- Text shown
----------------------------------------
There was no significant change in growth cone morphology at the TPOC/SOT intersection (Fig. 5K; Fig. 6ee-hh). The number of growth cone processes did not change significantly (Table 1). Within both this and the previous region, there was the greatest variability in the number of growth cone processes (Table 1). Also in both regions, filopodia were evenly distributed on both dorsal and ventral sides of the growth cone (Table 2).
Growth cone complexity decreased considerably between the SOT/TPOC intersection and the POC (Fig. 5L-N; Fig. 6ii-ss, Table 1). The leading edge of the growth cone frequently displayed no processes at all (for example Fig. 6ii,oo,qq). For those axons that did possess growth cone processes, 75 % were directed dorsally (Table 2). Within the contralateral TPOC, the growth cones retained their extremely simple morphology (Fig. 6tt-ww; Table 1).
Filopodia were selectively retained at regions where the growth cone had encountered divergent axonal pathways. In 87.5 % of the preparations in which the growth cone was between the TPOC/SOT intersection and the POC, filopodia or axon collaterals were retained at the TPOC/SOT intersection. Of these filopodia, 79 % were directed dorsally towards the SOT (Table 2). Of epiphysial axons with growth cones within the TPOC, 56% also retained collaterals directed caudally at the DVDT/TPOC intersection.
Growth cones that emerged from the epiphysis after the pioneer, generally did not grow independently to the TPOC, rather they followed those axons that preceded them within the DVDT. Anterograde labelling of the ‘follower’ growth cones within the DVDT show,ed that they were usually closely associated with the axon of the leading growth cone (which by these stages had already turned rostrally into the TPOC) (Fig. 7). For this reason, it was often not possible to resolve their exact morphology and we did not attempt to examine systematically the morphology of these ‘follower’ growth cones.
----------------------------------------
- Extracted information

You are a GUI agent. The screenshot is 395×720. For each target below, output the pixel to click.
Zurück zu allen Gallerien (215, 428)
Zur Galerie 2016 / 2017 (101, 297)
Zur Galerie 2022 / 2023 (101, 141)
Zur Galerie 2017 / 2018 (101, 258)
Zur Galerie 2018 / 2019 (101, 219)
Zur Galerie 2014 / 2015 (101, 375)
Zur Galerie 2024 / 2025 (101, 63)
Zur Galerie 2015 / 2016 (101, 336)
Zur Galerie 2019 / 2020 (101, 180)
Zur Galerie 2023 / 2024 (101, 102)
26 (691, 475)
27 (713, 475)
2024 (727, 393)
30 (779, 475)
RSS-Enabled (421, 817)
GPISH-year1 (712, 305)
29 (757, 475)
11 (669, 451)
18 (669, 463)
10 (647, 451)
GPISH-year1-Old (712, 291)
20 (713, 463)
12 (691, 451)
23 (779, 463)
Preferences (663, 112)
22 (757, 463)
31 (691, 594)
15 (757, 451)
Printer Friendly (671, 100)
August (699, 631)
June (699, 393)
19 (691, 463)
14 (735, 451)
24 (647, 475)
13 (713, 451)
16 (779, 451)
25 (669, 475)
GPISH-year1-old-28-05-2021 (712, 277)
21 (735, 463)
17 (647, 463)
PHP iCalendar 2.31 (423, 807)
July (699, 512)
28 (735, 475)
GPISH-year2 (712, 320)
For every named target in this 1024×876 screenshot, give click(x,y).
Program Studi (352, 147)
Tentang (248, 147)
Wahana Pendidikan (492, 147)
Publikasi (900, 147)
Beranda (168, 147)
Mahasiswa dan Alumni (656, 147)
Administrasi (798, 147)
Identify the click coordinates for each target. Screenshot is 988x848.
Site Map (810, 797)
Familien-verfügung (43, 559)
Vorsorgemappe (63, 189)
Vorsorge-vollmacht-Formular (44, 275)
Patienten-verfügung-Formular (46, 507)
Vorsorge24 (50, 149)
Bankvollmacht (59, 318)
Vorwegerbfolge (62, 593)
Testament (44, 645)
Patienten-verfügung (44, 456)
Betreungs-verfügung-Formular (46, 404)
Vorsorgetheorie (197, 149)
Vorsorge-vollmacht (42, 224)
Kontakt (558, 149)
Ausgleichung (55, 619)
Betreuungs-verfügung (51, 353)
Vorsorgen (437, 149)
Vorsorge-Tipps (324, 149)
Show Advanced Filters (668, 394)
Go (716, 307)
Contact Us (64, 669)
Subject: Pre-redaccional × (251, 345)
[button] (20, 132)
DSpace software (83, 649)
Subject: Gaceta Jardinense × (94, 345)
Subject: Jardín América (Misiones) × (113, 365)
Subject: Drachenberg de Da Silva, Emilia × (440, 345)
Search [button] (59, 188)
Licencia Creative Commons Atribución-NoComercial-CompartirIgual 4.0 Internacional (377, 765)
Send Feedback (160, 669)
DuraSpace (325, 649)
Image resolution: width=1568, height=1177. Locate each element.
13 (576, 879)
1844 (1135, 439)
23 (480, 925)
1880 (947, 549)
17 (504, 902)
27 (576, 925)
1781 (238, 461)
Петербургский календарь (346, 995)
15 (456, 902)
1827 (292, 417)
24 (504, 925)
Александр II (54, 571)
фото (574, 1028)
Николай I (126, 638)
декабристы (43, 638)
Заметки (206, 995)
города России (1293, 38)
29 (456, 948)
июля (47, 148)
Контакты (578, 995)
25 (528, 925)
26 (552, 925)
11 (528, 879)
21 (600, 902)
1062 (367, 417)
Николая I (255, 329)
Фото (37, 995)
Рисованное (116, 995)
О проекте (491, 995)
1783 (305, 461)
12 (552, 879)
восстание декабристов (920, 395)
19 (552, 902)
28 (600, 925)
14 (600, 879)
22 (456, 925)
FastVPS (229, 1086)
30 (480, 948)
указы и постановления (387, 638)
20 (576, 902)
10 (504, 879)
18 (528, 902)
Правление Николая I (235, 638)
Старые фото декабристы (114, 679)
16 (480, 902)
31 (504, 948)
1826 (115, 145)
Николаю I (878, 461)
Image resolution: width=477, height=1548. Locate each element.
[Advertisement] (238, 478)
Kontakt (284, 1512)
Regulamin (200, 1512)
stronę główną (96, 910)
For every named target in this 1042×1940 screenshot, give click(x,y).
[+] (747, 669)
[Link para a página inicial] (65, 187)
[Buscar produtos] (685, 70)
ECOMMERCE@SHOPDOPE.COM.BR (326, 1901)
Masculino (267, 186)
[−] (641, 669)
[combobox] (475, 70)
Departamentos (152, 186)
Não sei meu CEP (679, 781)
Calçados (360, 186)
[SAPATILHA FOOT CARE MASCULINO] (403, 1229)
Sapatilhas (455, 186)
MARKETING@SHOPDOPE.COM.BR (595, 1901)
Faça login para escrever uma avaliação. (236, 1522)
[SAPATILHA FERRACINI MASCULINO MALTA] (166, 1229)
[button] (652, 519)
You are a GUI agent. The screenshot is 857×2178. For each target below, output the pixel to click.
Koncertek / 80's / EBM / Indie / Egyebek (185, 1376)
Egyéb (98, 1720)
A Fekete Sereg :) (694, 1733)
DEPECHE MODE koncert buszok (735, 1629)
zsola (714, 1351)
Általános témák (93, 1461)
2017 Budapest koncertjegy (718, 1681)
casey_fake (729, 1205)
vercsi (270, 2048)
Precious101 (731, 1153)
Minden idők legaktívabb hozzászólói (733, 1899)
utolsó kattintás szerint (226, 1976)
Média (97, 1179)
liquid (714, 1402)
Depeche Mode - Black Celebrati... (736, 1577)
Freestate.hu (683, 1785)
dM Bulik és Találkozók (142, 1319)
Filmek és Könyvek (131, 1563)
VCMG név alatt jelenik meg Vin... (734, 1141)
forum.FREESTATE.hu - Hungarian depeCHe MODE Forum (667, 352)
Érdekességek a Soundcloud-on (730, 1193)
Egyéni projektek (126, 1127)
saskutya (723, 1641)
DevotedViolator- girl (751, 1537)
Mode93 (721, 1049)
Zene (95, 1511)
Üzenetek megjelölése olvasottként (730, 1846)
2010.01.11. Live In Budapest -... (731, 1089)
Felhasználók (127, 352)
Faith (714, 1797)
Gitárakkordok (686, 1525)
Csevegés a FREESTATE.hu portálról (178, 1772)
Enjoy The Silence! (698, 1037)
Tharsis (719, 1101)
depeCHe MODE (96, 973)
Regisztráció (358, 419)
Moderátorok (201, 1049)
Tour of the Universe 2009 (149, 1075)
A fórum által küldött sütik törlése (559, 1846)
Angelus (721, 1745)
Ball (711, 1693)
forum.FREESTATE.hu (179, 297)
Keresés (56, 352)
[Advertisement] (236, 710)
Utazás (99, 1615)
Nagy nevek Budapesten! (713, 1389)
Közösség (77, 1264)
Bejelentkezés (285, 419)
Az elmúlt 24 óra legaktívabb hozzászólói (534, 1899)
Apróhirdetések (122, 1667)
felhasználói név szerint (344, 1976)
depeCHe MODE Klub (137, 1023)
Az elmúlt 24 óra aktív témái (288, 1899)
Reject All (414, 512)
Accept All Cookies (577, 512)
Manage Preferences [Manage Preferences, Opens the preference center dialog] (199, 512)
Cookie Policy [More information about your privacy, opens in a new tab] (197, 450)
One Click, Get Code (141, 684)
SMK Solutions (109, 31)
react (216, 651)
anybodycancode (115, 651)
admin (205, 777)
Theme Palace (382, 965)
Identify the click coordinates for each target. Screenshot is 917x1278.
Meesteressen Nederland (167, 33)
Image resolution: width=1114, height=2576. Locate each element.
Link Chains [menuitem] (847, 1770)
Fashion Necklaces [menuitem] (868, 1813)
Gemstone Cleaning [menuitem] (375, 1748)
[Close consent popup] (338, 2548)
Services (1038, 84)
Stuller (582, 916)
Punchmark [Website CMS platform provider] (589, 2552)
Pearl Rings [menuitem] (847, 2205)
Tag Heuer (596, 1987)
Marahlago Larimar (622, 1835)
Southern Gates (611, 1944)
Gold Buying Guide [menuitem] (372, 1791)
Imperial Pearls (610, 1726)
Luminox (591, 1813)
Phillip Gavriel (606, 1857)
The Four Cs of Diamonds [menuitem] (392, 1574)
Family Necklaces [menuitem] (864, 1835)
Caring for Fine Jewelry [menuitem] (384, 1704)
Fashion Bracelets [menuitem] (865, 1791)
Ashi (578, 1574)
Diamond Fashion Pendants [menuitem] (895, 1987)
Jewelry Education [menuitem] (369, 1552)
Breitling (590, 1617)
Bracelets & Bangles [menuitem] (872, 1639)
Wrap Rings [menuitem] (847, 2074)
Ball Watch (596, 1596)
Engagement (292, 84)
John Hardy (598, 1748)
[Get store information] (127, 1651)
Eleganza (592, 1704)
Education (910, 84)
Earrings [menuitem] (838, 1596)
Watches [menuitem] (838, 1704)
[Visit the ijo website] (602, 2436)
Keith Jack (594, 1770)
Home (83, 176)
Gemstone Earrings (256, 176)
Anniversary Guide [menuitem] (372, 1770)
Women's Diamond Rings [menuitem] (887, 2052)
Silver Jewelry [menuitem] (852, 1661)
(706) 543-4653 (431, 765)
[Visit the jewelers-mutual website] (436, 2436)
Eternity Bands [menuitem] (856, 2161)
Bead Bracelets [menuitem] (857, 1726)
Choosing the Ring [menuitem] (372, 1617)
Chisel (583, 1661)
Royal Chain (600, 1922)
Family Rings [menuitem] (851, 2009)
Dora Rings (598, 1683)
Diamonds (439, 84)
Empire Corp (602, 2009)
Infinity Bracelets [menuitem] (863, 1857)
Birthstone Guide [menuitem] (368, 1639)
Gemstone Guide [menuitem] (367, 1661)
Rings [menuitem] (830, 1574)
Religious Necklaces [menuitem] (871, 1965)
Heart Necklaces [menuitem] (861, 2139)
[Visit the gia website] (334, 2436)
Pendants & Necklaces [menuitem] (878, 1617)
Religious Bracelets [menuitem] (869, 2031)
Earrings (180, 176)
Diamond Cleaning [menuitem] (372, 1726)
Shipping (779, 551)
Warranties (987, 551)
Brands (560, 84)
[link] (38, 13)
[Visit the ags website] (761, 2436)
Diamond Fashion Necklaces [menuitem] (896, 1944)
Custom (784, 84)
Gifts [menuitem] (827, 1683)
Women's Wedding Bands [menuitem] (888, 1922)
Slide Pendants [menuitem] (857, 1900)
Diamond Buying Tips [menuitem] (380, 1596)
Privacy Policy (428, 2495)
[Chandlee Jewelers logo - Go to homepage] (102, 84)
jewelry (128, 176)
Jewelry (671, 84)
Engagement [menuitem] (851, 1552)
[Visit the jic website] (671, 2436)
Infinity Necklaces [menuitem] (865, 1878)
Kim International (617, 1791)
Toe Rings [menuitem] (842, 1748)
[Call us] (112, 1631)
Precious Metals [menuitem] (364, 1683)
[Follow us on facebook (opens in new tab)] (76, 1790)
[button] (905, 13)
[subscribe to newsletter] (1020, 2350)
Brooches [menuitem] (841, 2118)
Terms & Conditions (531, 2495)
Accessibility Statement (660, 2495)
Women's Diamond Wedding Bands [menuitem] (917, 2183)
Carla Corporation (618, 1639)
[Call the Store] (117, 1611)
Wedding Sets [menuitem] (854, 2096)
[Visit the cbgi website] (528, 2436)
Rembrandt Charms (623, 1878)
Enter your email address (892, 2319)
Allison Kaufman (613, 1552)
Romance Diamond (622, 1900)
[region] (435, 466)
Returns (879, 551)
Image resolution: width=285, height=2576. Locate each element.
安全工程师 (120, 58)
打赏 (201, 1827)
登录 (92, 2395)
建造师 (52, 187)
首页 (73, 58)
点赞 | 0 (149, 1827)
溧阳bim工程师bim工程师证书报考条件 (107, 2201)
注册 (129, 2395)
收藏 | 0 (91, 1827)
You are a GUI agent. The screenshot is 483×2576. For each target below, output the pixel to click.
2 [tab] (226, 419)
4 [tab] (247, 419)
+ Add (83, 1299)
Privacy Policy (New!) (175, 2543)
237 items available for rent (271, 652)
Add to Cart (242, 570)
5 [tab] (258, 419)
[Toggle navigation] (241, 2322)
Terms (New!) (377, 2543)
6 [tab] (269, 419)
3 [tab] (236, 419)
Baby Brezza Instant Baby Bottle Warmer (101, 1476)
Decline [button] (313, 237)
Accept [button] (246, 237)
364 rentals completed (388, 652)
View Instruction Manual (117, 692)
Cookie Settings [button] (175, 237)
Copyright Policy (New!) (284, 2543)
----------------------------------------
- Task directions
Extend the passage on growth cone morphology beyond its final sentence. The lines have no connection to the passage on growth cone morphology.

- Result of the exercise
Availability of an alternative axonal pathway at the SOT/TPOC intersection
Epiphysial growth cones encounter two divergent axonal pathways at the TPOC/SOT intersection; one towards the telencephalon in the SOT, and the other towards the POC in the TPOC. Do the epiphyseal growth cones have access to both of these pathways or do they simply grow towards the POC because they do not have access to the SOT?
An examination of the growth cones shown in Fig. 6 (ee-ss) shows that the epiphysial growth cones project filopodia into the SOT suggesting that they had physical access to both tracts. Furthermore, in a single preparation, we observed the leading epiphysial growth cone within the wrong pathway (Fig. 8), indicating that the SOT is a permissive substratum for epiphysial growth cones. These results are strong evidence that epiphysial growth cones encounter two divergent axonal pathways at the TPOC/SOT intersection, sample both, and almost invariably choose the TPOC over the SOT.
Relationship of epiphysial axons and growth cones to other axons in the brain
Axons are known to be an important substratum for growth cone outgrowth and indeed they may be the source of important guidance cues (Bastiani et al. 1984; Kuwada, 1986). We therefore examined the location of the epiphysial axons and growth cones with respect to other axons that were visualised either electron microscopically or immunocytochemically following dil application to the epiphysis.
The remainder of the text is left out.